With the understanding that the filled areas are to be drawn using the grid intersections as central points, we have

In [27]: import numpy as np 
    ...: import matplotlib.pyplot as plt 
    ...: np.random.seed(2018) 
    ...: data = np.random.choice([0, 1], size=12).reshape((3, 4)) 
    ...: xGrid = np.linspace(1, 4, 4) 
    ...: yGrid = np.linspace(0.1, 0.3, 3)                                                 

In [28]: print(data)                                                                      
[[0 0 0 1]
 [1 0 0 0]
 [1 1 1 1]]

In [29]: dx, dy = (xGrid[1]-xGrid[0])/2, (yGrid[1]-yGrid[0])/2                                    

In [30]: xli, yli = [], [] 
    ...: for y in yGrid: 
    ...:     for x in xGrid: # the x's in data are changing faster, so inner loop
    ...:         xli.append([x-dx, x+dx, x+dx, x-dx, x-dx]) 
    ...:         yli.append([y-dy, y-dy, y+dy, y+dy, y-dy]) 

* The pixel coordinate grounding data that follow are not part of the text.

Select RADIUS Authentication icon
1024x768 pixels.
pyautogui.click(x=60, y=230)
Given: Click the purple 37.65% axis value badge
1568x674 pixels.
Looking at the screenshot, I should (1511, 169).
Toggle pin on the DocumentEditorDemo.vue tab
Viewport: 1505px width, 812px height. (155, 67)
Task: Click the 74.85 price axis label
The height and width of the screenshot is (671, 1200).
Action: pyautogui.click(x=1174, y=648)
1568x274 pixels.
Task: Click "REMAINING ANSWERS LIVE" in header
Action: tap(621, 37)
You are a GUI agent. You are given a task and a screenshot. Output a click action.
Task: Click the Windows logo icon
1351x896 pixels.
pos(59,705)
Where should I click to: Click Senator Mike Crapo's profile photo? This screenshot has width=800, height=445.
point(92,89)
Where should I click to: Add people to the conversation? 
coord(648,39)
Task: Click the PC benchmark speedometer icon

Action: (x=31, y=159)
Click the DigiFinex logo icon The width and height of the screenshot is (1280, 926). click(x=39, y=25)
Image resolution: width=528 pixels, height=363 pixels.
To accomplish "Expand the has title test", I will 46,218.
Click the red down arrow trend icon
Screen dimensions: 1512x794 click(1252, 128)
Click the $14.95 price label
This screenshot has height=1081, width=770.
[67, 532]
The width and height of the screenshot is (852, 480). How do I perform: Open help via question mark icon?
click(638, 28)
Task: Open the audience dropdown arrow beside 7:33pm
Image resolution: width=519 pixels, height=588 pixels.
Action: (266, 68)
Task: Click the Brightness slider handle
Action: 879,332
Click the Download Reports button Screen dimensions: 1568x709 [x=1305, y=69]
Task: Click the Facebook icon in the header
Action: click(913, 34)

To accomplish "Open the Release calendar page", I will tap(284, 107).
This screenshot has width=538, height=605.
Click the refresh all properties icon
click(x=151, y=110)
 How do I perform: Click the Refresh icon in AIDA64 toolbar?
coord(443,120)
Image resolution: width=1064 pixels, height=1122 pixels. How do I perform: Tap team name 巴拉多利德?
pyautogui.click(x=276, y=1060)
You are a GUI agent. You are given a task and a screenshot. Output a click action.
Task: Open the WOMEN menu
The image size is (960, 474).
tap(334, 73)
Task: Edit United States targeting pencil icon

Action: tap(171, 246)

In [31]: for xs, ys, Bool in zip(xli, yli, data.flatten()): 
    ...:     if Bool : plt.fill(xs, ys, color='red')
    ...: plt.gca().set_facecolor('yellow')

Executing the code above gives me enter image description here

It's worth mentioning that only the filled rectangles are drawn, as shown by filling the background of the plotting area with a different color.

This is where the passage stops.